● Goal of the exercise: Copy out exactly, and only, the lines from the one containing "You are a computer-use agent." through the end of the entries. No pictures.

[Stored data]
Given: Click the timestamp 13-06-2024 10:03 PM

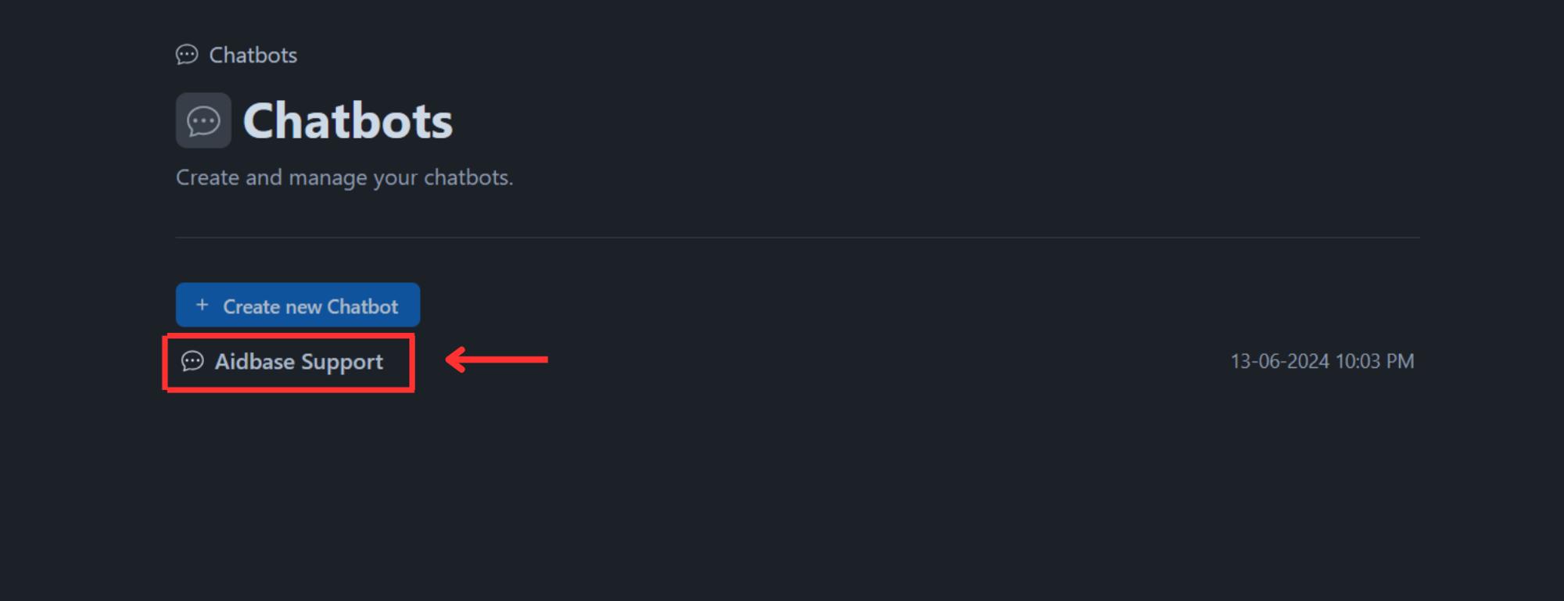Looking at the screenshot, I should tap(1322, 361).
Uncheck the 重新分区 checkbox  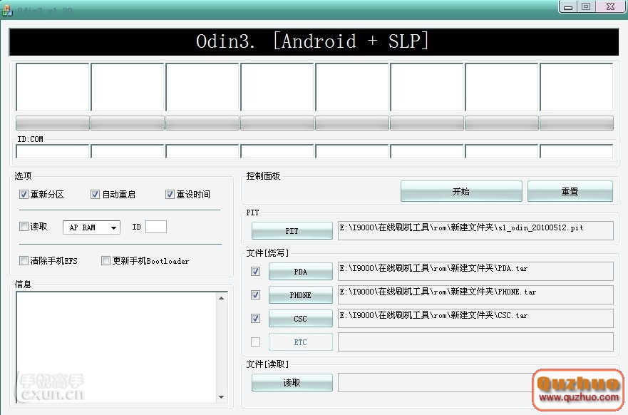(24, 194)
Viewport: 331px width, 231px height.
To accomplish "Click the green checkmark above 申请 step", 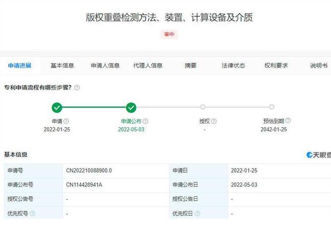I will coord(57,107).
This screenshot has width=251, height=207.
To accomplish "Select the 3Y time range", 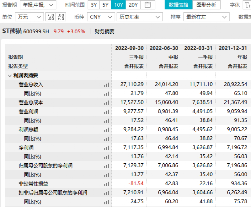I will tap(94, 5).
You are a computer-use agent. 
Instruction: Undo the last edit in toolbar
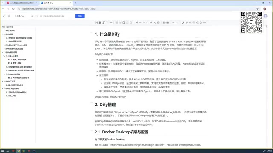[x=174, y=23]
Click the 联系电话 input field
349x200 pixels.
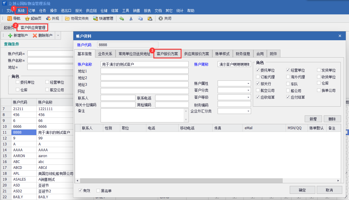(172, 98)
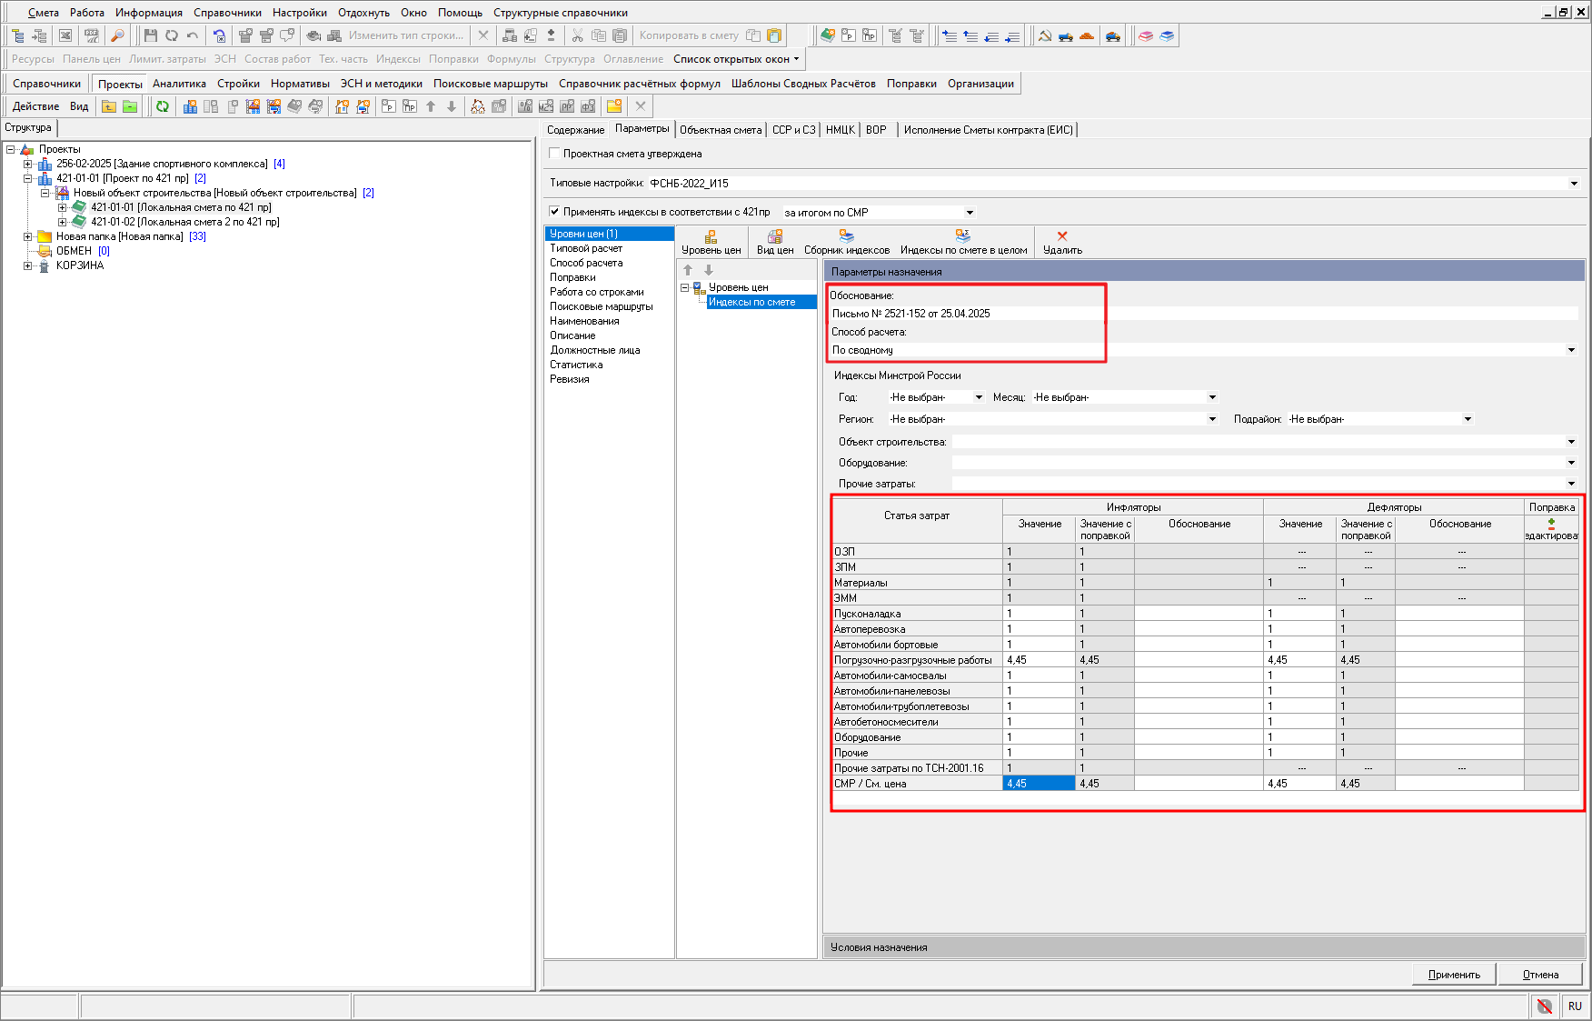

● Problem solution:
You are a computer-use agent. 
Instruction: Undo the last edit in toolbar
[x=174, y=23]
Click the 联系电话 input field
349x200 pixels.
(172, 98)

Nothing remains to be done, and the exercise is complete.